Problem Statement

Given an array of integers heights representing the histogram's bar height where the width of each bar is 1, return the area of the largest rectangle in the histogram.

Additional information

• 1 <= heights.length <= 10^5
• 0 <= heights[i] <= 10^4

Example 1:

Input: heights = [2, 1, 5, 6, 2, 3]

Output: 10

Explanation: The largest rectangle is shown in the red area, which has an area = 10 units.

Example 2:

Input: heights = [2, 4]

Output: 4

Brute Force

Intuition
For each bar in the histogram, let's assume it is the shortest bar in the potential rectangle. We then expand to the left and right as far as possible while keeping the height greater than or equal to the current bar's height. The width is the distance between the left and right boundaries, and the area is height * width. We calculate this for every bar and find the maximum.

Algorithm

1. Initialize max_area = 0.
2. Iterate i from 0 to n-1.
3. Set min_height = infinity.
4. Iterate j backwards from i to 0.

• Update min_height = min(min_height, heights[j]).
• Calculate width = i - j + 1.
• Update max_area = max(max_area, min_height * width).

5. Return max_area.

def largest_rectangle_area(heights: list[int]) -> int:
    max_area = 0
    n = len(heights)
    
    for i in range(n):
        min_h = float('inf')
        for j in range(i, -1, -1):
            min_h = min(min_h, heights[j])
            width = i - j + 1
            max_area = max(max_area, min_h * width)
            
    return max_area

Time & Space Complexity

• Time complexity: O(n^2)

• Reason: Nested loops check every possible sub-array ending at i.

• Space complexity: O(1)

• Reason: Constant extra space.

Monotonic Stack (Optimal)

Intuition
To improve efficiency, we need to find the Next Smaller Element to the left and right for every bar in average time.
A Monotonic Increasing Stack is perfect for this. We store indices in the stack such that their corresponding heights are always increasing.

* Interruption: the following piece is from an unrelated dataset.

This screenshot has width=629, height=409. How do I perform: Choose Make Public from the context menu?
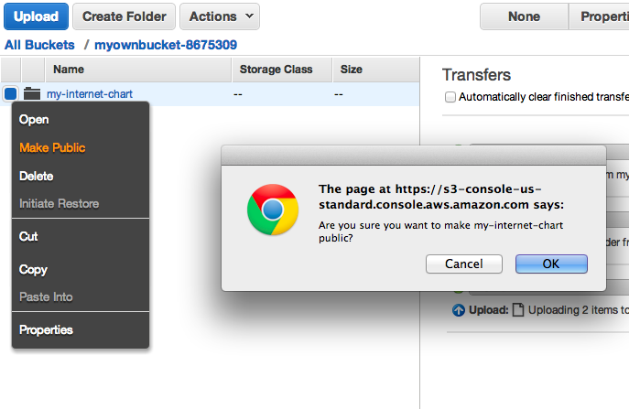(x=52, y=147)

• When we encounter a current bar heights[i] that is smaller than the bar at the top of the stack (heights[stack[-1]]), it means the rectangle formed by stack[-1] cannot extend any further to the right. The current index i is the Right Boundary.
• The Left Boundary is the element just below it in the stack (since the stack is increasing).
• We pop the top element, calculate its max area, and repeat until the stack property (increasing heights) is restored.

Algorithm

1. Append a 0 to the end of heights. This ensures that any remaining bars in the stack are processed at the end.
2. Initialize an empty stack with -1 (acting as a dummy left boundary).
3. Initialize max_area = 0.
4. Iterate i through the heights array:

• While the stack is non-empty (has more than just -1) and heights[stack[-1]] >= heights[i]:

• Pop the top index: h_index = stack.pop().

• The height of the rectangle is h = heights[h_index].

• The width is determined by the current index i (right boundary) and the new top of the stack stack[-1] (left boundary): w = i - stack[-1] - 1.

• Update max_area = max(max_area, h * w).

• Push i onto the stack.

5. Return max_area.

def largest_rectangle_area(heights: list[int]) -> int:
    heights.append(0)  # Append 0 to flush stack at the end
    stack = [-1]
    max_area = 0
    
    for i, h in enumerate(heights):
        while stack[-1] != -1 and heights[stack[-1]] >= h:
            height = heights[stack.pop()]
            width = i - stack[-1] - 1
            max_area = max(max_area, height * width)
        stack.append(i)
        
    return max_area

Time & Space Complexity

• Time complexity: O(n)

• Reason: Each element is pushed onto the stack once and popped once.

• Space complexity: O(n)

• Reason: The stack can grow to size n in the worst case (strictly increasing heights).